CONSIGNE — Résumez en deux phrases l'extrait consacré au procès de Robert Brasillach.

EXTRAIT —
******

Procès d'un enfant terrible

L’exécution d’un

« salaud » 
 
L’avocat général Philippe Bilger revient sur le déroulement et les ombres d’un des plus célèbres procès de la Libération : celui de l’écrivain Robert Brasillach, rédacteur en chef du journal Je suis partout, fusillé le 6 février 1945. Sans céder aux sirènes d’un révisionnisme aveugle ou à celles d’un sempiternel rejet lui-même aveugle de la personne du condamné, l’auteur déploie dans un style à la fois sobre et flamboyant, émanation de la finesse d’analyse que lui confèrent ses fonctions dans la magistrature, une réflexion sur les actes du procès, sur ses imperfections, mais aussi sur la psychologie de l’accusé et de ses accusateurs.

Les braises ardentes

Disciple spirituel de Maurras, brillant critique de littérature et de cinéma (on lui doit la découverte en France des génies du cinéma japonais, Mizogushi par exemple), écrivain qui commence à se faire un style et même un nom, ancien élève de l’Ecole Normale Supérieure de la rue d’Ulm, Robert Brasillach semblait parti pour effectuer une brillante carrière, alliant le cursus honorum de l’humaniste à l’éclat de l’artiste reconnu. Certes, le succès fut au rendez-vous de ce journaliste à la plume donnant dans l’alliance du doux et du rigide, de cette mièvrerie qu’on lui reprocha et d’une vision enflammée par l’espoir en une lutte sacrée qui couronnerait le totalitarisme sur l’autel de la faiblesse des peuples qui n’oseraient pas mettre leur foi au service de cet avenir de flamme et de sang. Philippe Bilger a soin de rappeler le passé de Brasillach, passé relatif pour un homme qui vécut seulement trente-six années : le clivage dans la vie de Brasillach se révèle au moment de la découverte du nazisme. Si l’on relit le roman Les sept couleurs de Brasillach, tout en s’étonnant de la multiplicité des formes du récit, passant du journal et de l’autobiographie au genre épistolaire, de la sentimentalité adolescente à l’exaltation des flambeaux et des croix gammées, on se rendra à l’évidence que la venue au pouvoir de Goering, Himmler, Goebbels et Hitler ont fait parvenir Brasillach à un état d’épiphanie qu’il ne renia jamais. Philippe Bilger rappelle les textes de Brasillach qui ont suivi la capitulation française et la compromission d’une partie de ses élites : haine du Juif, ressassée et martelée, haine du communisme, foi dans le pangermanisme et dans l’union franco-allemande avant l’heure, en un temps où la France se méfie encore d’Hitler ; vibrant hommage aux martyrs du 6 février 1934 (ô ironie ! ce sera le jour choisi pour l’exécution de Brasillach !), cette tentative de coup d’état fasciste en France, lorsque les divers mouvements et ligues de la droite la plus dure et la plus extrême ont failli faire basculer le destin du pays.

******

DONNÉES FOURNIES —
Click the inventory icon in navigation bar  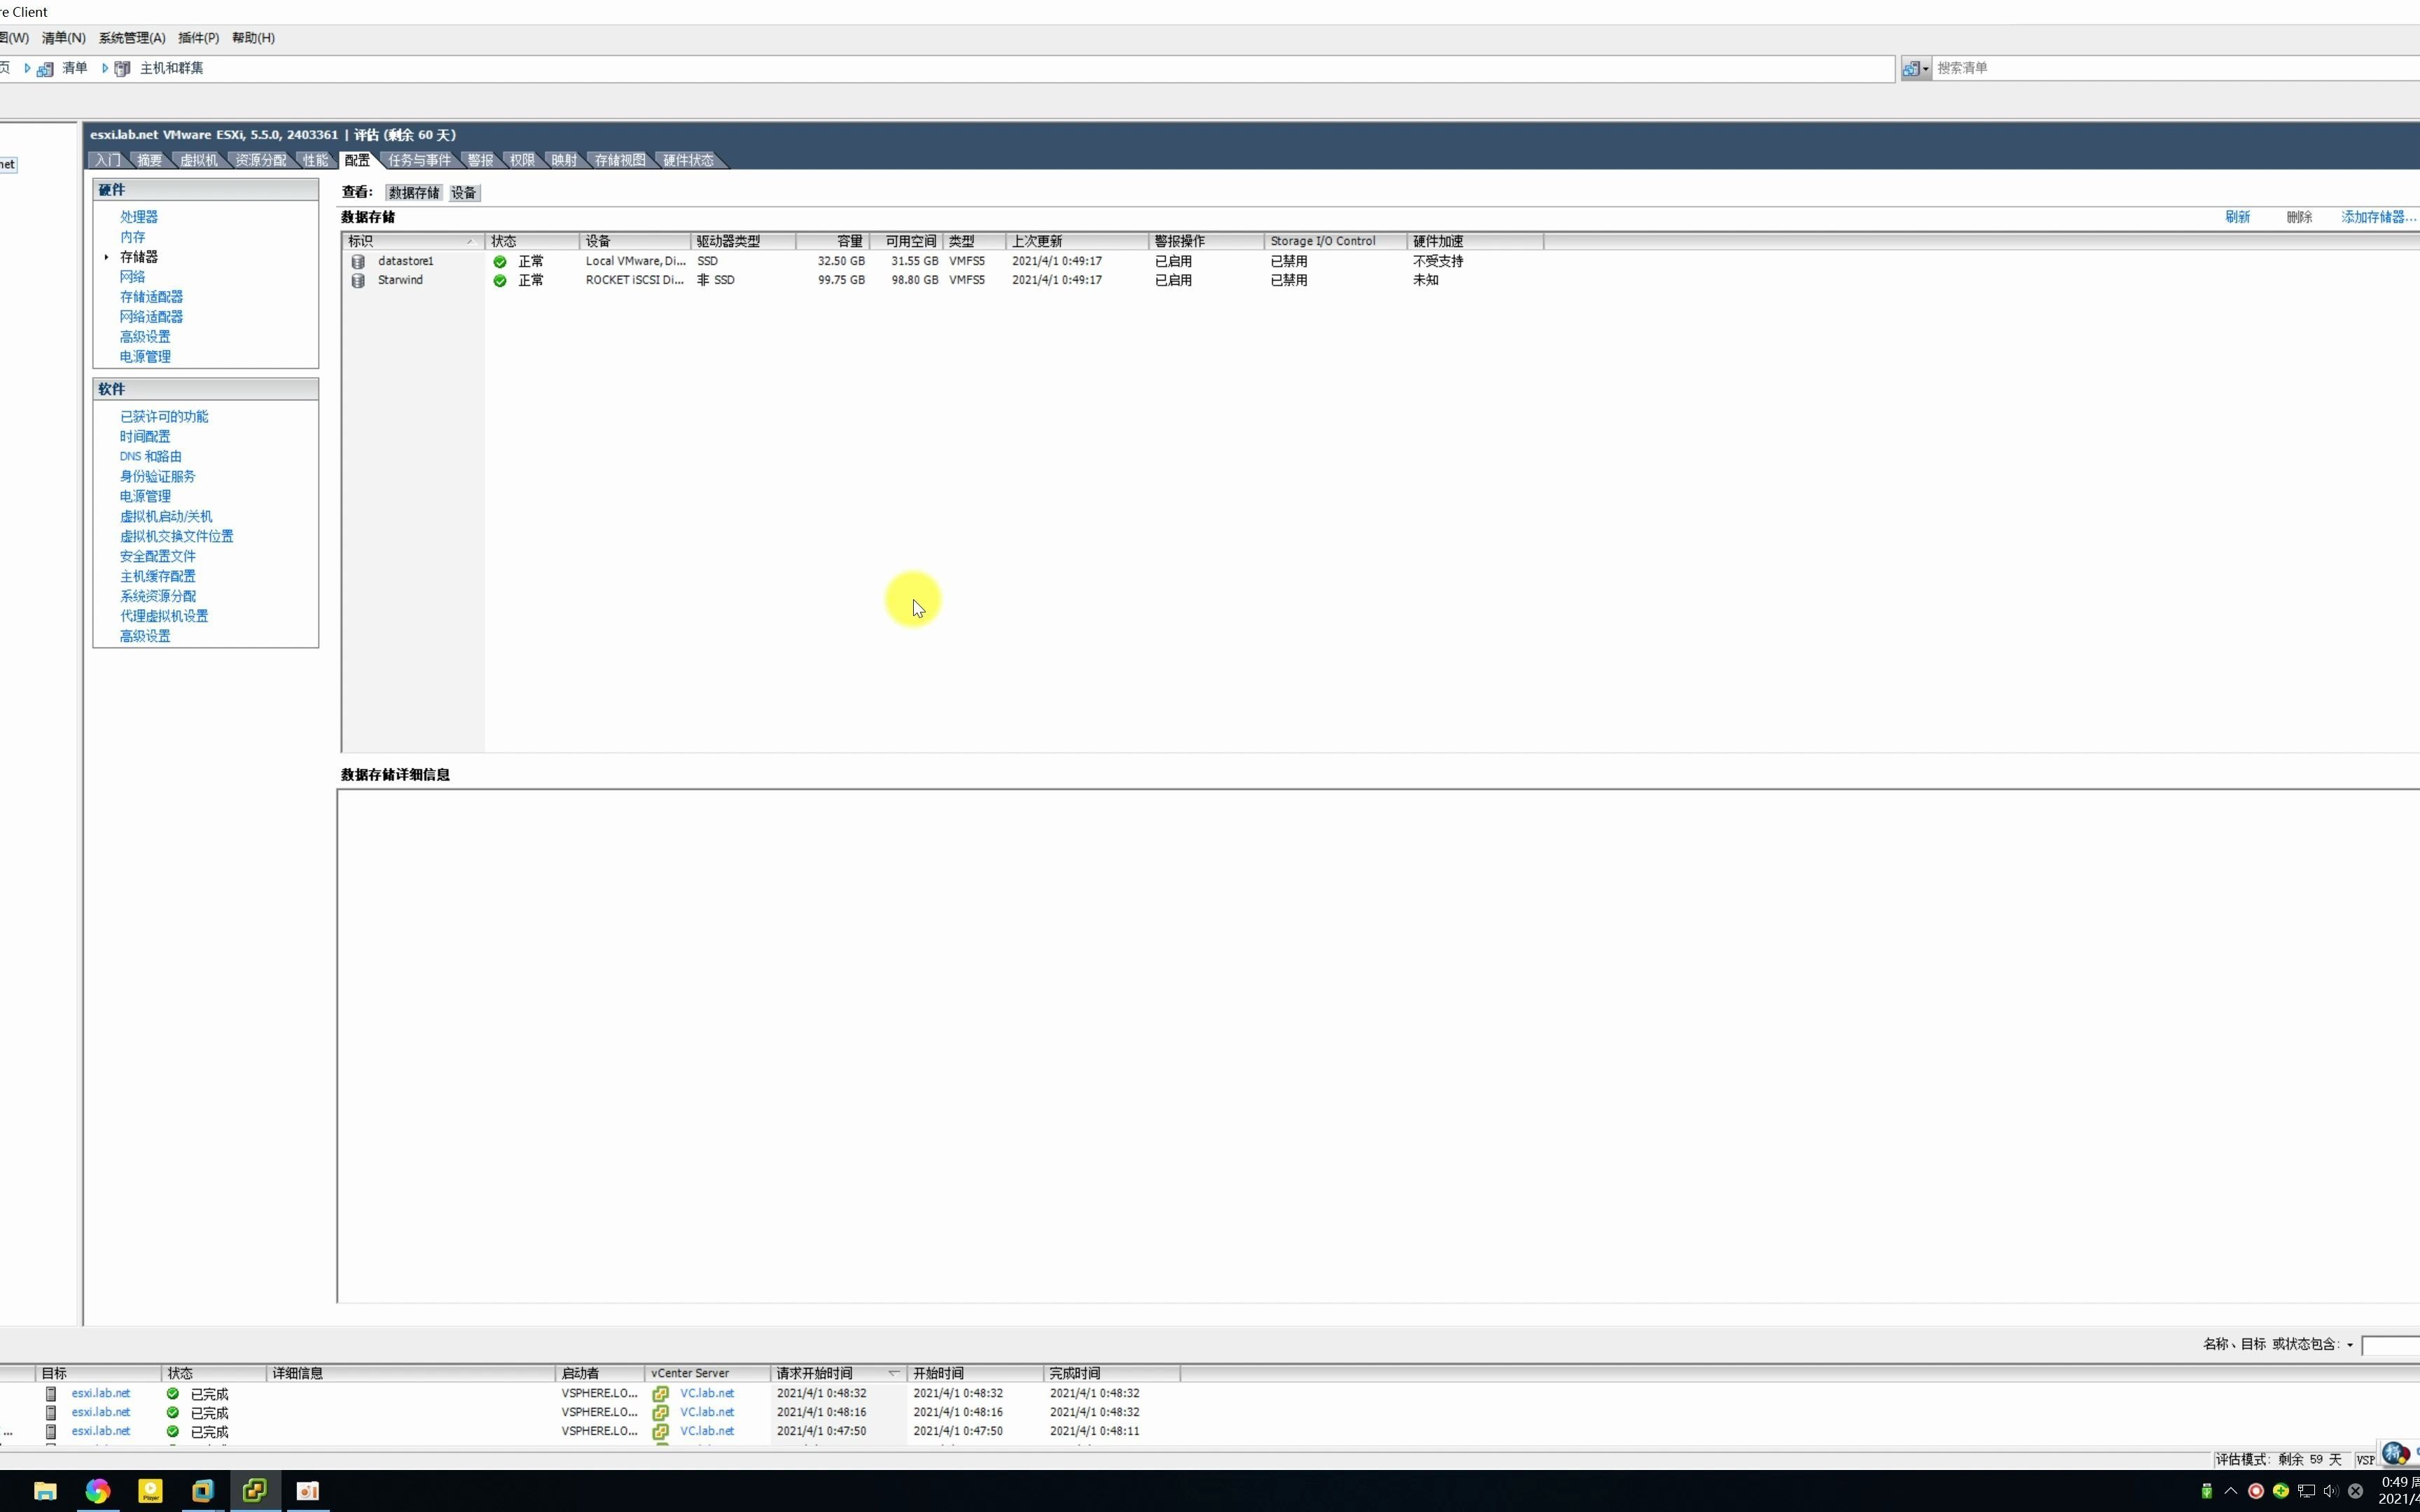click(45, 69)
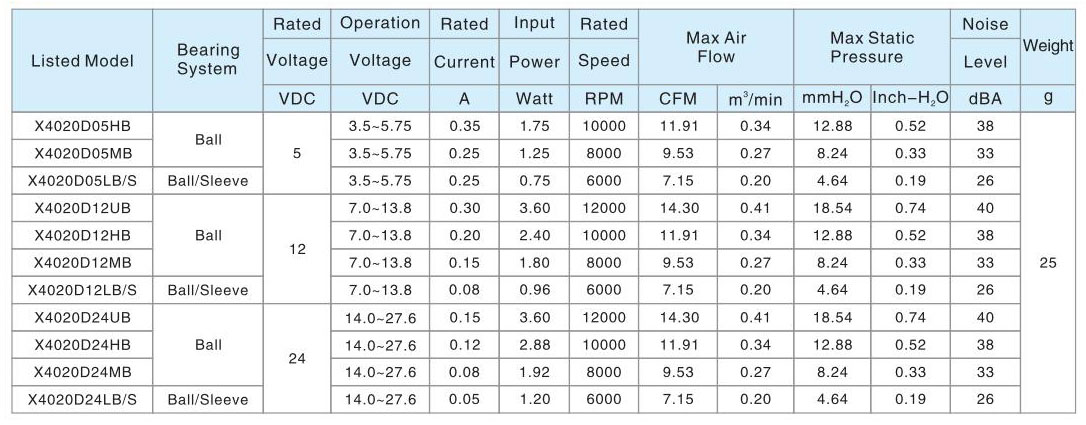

******

RÉPONSE — L'avocat général Philippe Bilger revient sur le procès de l'écrivain Robert Brasillach, rédacteur en chef de Je suis partout fusillé le 6 février 1945, et réfléchit aux actes du procès, à ses imperfections et à la psychologie de l'accusé et de ses accusateurs. Promis à une brillante carrière de critique et d'écrivain, Brasillach a basculé à la découverte du nazisme, et Bilger rappelle ses textes postérieurs à la capitulation française, marqués par la haine du Juif et du communisme et par la foi dans le pangermanisme.